> **Exercise brief**: Your output should be the complete listing, repeated exactly.

> **Records to process**:

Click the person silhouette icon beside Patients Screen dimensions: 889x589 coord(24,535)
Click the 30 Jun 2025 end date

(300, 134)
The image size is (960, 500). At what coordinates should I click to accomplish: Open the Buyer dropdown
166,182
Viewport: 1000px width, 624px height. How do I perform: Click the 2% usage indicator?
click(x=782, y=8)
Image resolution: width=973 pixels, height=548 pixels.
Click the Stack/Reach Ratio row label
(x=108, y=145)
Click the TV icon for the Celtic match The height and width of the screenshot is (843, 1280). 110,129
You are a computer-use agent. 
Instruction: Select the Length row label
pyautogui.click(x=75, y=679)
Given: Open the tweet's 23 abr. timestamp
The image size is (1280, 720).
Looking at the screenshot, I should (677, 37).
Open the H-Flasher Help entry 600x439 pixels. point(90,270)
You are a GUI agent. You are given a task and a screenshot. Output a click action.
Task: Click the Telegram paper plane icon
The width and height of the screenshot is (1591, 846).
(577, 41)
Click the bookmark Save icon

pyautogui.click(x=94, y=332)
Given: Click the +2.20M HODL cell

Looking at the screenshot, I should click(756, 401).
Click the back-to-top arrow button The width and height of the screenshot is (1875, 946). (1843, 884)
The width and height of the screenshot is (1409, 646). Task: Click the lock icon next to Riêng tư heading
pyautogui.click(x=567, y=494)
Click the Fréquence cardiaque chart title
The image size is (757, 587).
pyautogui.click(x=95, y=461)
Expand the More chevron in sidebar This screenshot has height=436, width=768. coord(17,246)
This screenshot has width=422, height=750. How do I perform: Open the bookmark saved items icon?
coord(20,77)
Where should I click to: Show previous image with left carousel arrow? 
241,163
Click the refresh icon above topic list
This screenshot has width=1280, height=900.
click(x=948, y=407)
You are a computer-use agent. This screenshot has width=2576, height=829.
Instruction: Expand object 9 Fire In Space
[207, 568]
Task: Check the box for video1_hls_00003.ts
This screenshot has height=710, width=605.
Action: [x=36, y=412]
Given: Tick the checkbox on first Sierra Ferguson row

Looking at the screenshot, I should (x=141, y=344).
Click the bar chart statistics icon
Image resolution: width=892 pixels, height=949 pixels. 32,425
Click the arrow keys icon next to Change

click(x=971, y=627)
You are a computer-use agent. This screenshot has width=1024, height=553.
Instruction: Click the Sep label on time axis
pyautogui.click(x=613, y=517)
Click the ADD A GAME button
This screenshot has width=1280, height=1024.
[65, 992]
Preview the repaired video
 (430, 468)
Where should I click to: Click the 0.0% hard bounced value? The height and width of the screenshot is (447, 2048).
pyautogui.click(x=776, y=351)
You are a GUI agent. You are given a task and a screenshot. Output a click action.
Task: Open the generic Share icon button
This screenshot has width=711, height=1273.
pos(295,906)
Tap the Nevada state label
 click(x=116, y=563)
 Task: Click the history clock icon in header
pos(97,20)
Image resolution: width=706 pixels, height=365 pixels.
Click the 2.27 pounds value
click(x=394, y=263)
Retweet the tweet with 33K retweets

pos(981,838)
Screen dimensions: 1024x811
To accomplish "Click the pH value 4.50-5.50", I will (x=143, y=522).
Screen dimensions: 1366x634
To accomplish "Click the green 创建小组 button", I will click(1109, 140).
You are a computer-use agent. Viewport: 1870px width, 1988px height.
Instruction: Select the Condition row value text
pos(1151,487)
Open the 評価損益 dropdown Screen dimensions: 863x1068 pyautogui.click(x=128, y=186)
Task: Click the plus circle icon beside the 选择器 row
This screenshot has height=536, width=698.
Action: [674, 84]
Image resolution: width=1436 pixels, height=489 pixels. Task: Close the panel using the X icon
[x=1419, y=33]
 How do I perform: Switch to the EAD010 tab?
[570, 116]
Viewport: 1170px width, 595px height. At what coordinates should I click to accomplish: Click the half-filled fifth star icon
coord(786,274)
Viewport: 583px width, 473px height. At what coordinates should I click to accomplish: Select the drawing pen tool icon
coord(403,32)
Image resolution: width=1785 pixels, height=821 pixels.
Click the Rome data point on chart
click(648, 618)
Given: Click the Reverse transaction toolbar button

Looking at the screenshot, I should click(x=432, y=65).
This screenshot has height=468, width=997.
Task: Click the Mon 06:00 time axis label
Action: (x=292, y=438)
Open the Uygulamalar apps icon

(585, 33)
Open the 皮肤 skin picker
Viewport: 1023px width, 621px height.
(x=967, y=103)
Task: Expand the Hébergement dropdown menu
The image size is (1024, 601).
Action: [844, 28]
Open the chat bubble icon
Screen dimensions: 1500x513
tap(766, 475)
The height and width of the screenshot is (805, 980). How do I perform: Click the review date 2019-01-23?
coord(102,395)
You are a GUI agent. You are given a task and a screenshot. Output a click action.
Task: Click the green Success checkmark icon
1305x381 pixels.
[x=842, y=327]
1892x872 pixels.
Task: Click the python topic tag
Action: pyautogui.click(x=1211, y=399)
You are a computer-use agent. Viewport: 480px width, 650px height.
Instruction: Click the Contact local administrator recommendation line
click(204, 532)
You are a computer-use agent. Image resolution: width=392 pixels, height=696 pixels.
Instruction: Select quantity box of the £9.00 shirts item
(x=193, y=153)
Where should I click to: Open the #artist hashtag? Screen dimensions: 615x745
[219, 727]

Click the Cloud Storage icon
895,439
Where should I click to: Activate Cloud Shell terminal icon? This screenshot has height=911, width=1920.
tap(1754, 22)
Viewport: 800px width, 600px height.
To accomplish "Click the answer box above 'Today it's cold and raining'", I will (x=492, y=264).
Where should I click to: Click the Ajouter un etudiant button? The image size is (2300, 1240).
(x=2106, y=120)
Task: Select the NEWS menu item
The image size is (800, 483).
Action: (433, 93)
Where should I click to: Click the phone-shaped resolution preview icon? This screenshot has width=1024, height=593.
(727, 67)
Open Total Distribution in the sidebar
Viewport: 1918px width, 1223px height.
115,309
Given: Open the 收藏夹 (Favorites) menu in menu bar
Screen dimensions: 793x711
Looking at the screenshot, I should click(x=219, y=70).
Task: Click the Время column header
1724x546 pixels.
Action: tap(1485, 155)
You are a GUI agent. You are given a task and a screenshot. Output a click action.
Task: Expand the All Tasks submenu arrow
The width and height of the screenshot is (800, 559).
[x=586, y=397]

> **Response to this exercise**:
Click the person silhouette icon beside Patients Screen dimensions: 889x589 coord(24,535)
Click the 30 Jun 2025 end date

(300, 134)
The image size is (960, 500). At what coordinates should I click to accomplish: Open the Buyer dropdown
166,182
Viewport: 1000px width, 624px height. How do I perform: Click the 2% usage indicator?
click(x=782, y=8)
Image resolution: width=973 pixels, height=548 pixels.
Click the Stack/Reach Ratio row label
(x=108, y=145)
Click the TV icon for the Celtic match The height and width of the screenshot is (843, 1280). 110,129
You are a computer-use agent. 
Instruction: Select the Length row label
pyautogui.click(x=75, y=679)
Given: Open the tweet's 23 abr. timestamp
The image size is (1280, 720).
Looking at the screenshot, I should (677, 37).
Open the H-Flasher Help entry 600x439 pixels. point(90,270)
You are a GUI agent. You are given a task and a screenshot. Output a click action.
Task: Click the Telegram paper plane icon
The width and height of the screenshot is (1591, 846).
(577, 41)
Click the bookmark Save icon

pyautogui.click(x=94, y=332)
Given: Click the +2.20M HODL cell

Looking at the screenshot, I should click(756, 401).
Click the back-to-top arrow button The width and height of the screenshot is (1875, 946). (1843, 884)
The width and height of the screenshot is (1409, 646). Task: Click the lock icon next to Riêng tư heading
pyautogui.click(x=567, y=494)
Click the Fréquence cardiaque chart title
The image size is (757, 587).
pyautogui.click(x=95, y=461)
Expand the More chevron in sidebar This screenshot has height=436, width=768. coord(17,246)
This screenshot has width=422, height=750. How do I perform: Open the bookmark saved items icon?
coord(20,77)
Where should I click to: Show previous image with left carousel arrow? 
241,163
Click the refresh icon above topic list
This screenshot has width=1280, height=900.
click(x=948, y=407)
You are a computer-use agent. This screenshot has width=2576, height=829.
Instruction: Expand object 9 Fire In Space
[207, 568]
Task: Check the box for video1_hls_00003.ts
This screenshot has height=710, width=605.
Action: [x=36, y=412]
Given: Tick the checkbox on first Sierra Ferguson row

Looking at the screenshot, I should (x=141, y=344).
Click the bar chart statistics icon
Image resolution: width=892 pixels, height=949 pixels. 32,425
Click the arrow keys icon next to Change

click(x=971, y=627)
You are a computer-use agent. This screenshot has width=1024, height=553.
Instruction: Click the Sep label on time axis
pyautogui.click(x=613, y=517)
Click the ADD A GAME button
This screenshot has width=1280, height=1024.
[65, 992]
Preview the repaired video
 (430, 468)
Where should I click to: Click the 0.0% hard bounced value? The height and width of the screenshot is (447, 2048).
pyautogui.click(x=776, y=351)
You are a GUI agent. You are given a task and a screenshot. Output a click action.
Task: Open the generic Share icon button
This screenshot has width=711, height=1273.
pos(295,906)
Tap the Nevada state label
 click(x=116, y=563)
 Task: Click the history clock icon in header
pos(97,20)
Image resolution: width=706 pixels, height=365 pixels.
Click the 2.27 pounds value
click(x=394, y=263)
Retweet the tweet with 33K retweets

pos(981,838)
Screen dimensions: 1024x811
To accomplish "Click the pH value 4.50-5.50", I will (x=143, y=522).
Screen dimensions: 1366x634
To accomplish "Click the green 创建小组 button", I will click(1109, 140).
You are a computer-use agent. Viewport: 1870px width, 1988px height.
Instruction: Select the Condition row value text
pos(1151,487)
Open the 評価損益 dropdown Screen dimensions: 863x1068 pyautogui.click(x=128, y=186)
Task: Click the plus circle icon beside the 选择器 row
This screenshot has height=536, width=698.
Action: [674, 84]
Image resolution: width=1436 pixels, height=489 pixels. Task: Close the panel using the X icon
[x=1419, y=33]
 How do I perform: Switch to the EAD010 tab?
[570, 116]
Viewport: 1170px width, 595px height. At what coordinates should I click to accomplish: Click the half-filled fifth star icon
coord(786,274)
Viewport: 583px width, 473px height. At what coordinates should I click to accomplish: Select the drawing pen tool icon
coord(403,32)
Image resolution: width=1785 pixels, height=821 pixels.
Click the Rome data point on chart
click(648, 618)
Given: Click the Reverse transaction toolbar button

Looking at the screenshot, I should click(x=432, y=65).
This screenshot has height=468, width=997.
Task: Click the Mon 06:00 time axis label
Action: (x=292, y=438)
Open the Uygulamalar apps icon

(585, 33)
Open the 皮肤 skin picker
Viewport: 1023px width, 621px height.
(x=967, y=103)
Task: Expand the Hébergement dropdown menu
The image size is (1024, 601).
Action: [844, 28]
Open the chat bubble icon
Screen dimensions: 1500x513
tap(766, 475)
The height and width of the screenshot is (805, 980). How do I perform: Click the review date 2019-01-23?
coord(102,395)
You are a GUI agent. You are given a task and a screenshot. Output a click action.
Task: Click the green Success checkmark icon
1305x381 pixels.
[x=842, y=327]
1892x872 pixels.
Task: Click the python topic tag
Action: pyautogui.click(x=1211, y=399)
You are a computer-use agent. Viewport: 480px width, 650px height.
Instruction: Click the Contact local administrator recommendation line
click(204, 532)
You are a computer-use agent. Image resolution: width=392 pixels, height=696 pixels.
Instruction: Select quantity box of the £9.00 shirts item
(x=193, y=153)
Where should I click to: Open the #artist hashtag? Screen dimensions: 615x745
[219, 727]

Click the Cloud Storage icon
895,439
Where should I click to: Activate Cloud Shell terminal icon? This screenshot has height=911, width=1920.
tap(1754, 22)
Viewport: 800px width, 600px height.
To accomplish "Click the answer box above 'Today it's cold and raining'", I will (x=492, y=264).
Where should I click to: Click the Ajouter un etudiant button? The image size is (2300, 1240).
(x=2106, y=120)
Task: Select the NEWS menu item
The image size is (800, 483).
Action: (433, 93)
Where should I click to: Click the phone-shaped resolution preview icon? This screenshot has width=1024, height=593.
(727, 67)
Open Total Distribution in the sidebar
Viewport: 1918px width, 1223px height.
115,309
Given: Open the 收藏夹 (Favorites) menu in menu bar
Screen dimensions: 793x711
Looking at the screenshot, I should click(x=219, y=70).
Task: Click the Время column header
1724x546 pixels.
Action: tap(1485, 155)
You are a GUI agent. You are given a task and a screenshot. Output a click action.
Task: Expand the All Tasks submenu arrow
The width and height of the screenshot is (800, 559).
[x=586, y=397]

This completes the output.